Most of my life, I have not taken part in the Jewish community. I was born in Iran during the revolution and was heavily influenced by the Islamic regime. To this day, the Muslim call to prayer and wearing a scarf on my head bring me comfort and a longing for something long ago. Once I came to America, my Iranian/Iraqi mother remarried a Greek man and we participated in many Greek Orthodox holidays and rituals. The Greek Orthodox church in Greece and Queens, NY is where I socialized as a teenager well into my early 20’s. And then there was that year I studied in India where I was greatly comforted by Buddhism and had learned from Buddhist monks. I was born a Jew and both my parents are Jewish. But it was really the influences of Islam, Christianity and Buddhism that have built me up in some way and have woven themselves into my adult life.
Now I am at Congregration Shomrei Emunah and I’m hoping to build my Jewish roots here. I am hoping to plant myself deep into a community where my family and mixed marriage status is accepted. I’m hoping this community will enlighten my husband and me and help us to access the better part of ourselves to do good in the world. I am hoping my son learns about Judaism so that for all his life he can access it to bring him enlightenment, happiness and community. For these reasons, and also because we just moved into a new house with little furniture and plenty of space, I decided to host a Taste of Shabbat.

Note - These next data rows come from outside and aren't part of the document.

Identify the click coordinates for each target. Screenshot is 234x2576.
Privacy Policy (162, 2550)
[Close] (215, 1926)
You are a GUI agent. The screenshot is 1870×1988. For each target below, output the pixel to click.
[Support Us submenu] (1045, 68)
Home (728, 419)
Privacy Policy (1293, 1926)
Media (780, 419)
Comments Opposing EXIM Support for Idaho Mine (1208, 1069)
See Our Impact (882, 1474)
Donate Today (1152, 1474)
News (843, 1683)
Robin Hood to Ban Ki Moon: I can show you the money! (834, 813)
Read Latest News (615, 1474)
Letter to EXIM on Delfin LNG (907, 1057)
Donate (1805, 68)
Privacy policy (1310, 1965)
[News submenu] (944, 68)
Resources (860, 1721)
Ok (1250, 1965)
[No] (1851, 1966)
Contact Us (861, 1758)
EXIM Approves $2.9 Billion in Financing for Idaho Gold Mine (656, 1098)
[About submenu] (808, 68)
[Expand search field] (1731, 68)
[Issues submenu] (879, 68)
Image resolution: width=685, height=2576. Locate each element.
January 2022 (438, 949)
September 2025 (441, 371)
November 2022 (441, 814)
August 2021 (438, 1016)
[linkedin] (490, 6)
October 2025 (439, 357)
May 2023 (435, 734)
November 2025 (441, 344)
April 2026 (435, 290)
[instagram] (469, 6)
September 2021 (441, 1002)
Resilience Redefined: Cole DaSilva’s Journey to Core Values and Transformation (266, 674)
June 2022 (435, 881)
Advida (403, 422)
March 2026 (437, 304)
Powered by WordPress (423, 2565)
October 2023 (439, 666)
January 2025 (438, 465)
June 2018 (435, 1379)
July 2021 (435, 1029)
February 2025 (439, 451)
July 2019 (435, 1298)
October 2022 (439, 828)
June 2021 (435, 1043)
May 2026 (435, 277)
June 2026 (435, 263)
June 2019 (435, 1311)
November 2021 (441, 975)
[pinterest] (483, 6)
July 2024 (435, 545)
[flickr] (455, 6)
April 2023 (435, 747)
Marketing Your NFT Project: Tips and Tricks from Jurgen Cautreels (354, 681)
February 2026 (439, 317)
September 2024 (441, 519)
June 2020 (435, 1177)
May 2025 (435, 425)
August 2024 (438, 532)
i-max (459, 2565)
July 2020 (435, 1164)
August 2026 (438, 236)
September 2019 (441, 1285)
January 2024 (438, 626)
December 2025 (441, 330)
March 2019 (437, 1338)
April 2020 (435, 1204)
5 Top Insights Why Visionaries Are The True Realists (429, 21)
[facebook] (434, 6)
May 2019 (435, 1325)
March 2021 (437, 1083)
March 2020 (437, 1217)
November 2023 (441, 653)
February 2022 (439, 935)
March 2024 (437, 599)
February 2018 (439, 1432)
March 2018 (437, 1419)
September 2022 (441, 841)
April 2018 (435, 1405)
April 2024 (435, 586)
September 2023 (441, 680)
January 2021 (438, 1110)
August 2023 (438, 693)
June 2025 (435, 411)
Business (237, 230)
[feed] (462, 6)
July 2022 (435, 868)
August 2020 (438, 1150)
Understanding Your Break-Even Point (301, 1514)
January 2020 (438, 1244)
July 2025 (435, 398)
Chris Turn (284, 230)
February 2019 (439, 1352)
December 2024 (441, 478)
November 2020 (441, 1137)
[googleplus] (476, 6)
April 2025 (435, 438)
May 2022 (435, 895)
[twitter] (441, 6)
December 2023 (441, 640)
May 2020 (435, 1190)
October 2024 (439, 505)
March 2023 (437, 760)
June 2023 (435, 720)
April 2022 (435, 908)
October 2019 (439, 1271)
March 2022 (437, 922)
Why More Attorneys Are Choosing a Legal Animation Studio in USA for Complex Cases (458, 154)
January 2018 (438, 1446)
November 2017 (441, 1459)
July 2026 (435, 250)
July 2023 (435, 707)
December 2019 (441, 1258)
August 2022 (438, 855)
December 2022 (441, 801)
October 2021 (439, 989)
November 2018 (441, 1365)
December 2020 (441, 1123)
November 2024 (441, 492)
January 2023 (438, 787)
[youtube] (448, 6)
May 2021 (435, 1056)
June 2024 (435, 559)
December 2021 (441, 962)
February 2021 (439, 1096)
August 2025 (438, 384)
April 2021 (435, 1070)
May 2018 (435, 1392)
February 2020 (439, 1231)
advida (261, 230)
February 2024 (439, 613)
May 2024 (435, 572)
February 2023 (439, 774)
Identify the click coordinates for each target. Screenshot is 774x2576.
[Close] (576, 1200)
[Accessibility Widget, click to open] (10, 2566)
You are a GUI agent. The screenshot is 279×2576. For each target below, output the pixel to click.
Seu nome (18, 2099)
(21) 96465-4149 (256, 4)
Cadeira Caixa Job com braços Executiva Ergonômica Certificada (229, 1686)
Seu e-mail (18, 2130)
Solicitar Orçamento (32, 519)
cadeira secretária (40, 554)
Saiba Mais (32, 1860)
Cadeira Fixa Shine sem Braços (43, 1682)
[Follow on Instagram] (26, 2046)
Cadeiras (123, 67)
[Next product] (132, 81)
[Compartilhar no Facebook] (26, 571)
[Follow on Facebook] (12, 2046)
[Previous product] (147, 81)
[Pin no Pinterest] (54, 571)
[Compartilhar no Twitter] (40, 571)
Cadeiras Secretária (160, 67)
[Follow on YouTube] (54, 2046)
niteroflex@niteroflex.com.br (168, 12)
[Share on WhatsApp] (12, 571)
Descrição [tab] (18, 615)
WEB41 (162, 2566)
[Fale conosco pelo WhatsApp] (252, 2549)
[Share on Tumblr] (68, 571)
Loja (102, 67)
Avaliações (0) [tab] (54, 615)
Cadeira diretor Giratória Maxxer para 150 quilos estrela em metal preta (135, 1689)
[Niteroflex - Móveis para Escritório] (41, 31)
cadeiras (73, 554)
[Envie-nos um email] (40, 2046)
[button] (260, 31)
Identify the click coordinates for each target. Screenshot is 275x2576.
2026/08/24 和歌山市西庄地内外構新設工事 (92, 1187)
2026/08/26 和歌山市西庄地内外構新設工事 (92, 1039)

As I was shleping endless folding chairs and prayer books from the synagogue to my car and finally into my house, I felt excited and nervous. There was no telling how many people would come, if my set up was sufficient and if I had bought enough plastic plates and cutlery. I started to worry and ask myself why I had volunteered to do this. And that brought me to the question of how will a social gathering like Taste of Shabbat increase my personal experience as a Jewish person?
The actual night went very well. Just the right number of people came, the Shomrei band played beautifully, the prayers rolled off our tongues as we sang most of them and my set up worked just fine. I got many compliments on my new home, my extended family got to meet many of the congregants I love and respect. My son enjoyed himself because many children were in attendance and he had play friends. It all went just fine. And then it was over before I knew it. And what was I left with?
Once the Taste of Shabbat was over, my family and I cleaned up the house, went to bed rather exhausted and woke up the next morning feeling very happy. Our spirits were up, no one was too tired, everyone was chatty and happy to be with the other. This happiness extended into the week. We simply felt happy.
I think the Taste of Shabbat brought us happiness because we felt more bonded to the congregants of Shomrei. The synagogue community came to us, filled our home with prayer, important rituals and a sense of care that one doesn’t always experience in their day to day. When congregant after congregant took time to drive to my residence, bring food, learn more about my family and I it makes us feel valuable. It reinforces that my family and I are part of something bigger than ourselves and we are connected to others. And this brings immeasurable happiness that I believe is what religion, spirituality and ultimately being Jewish is all about.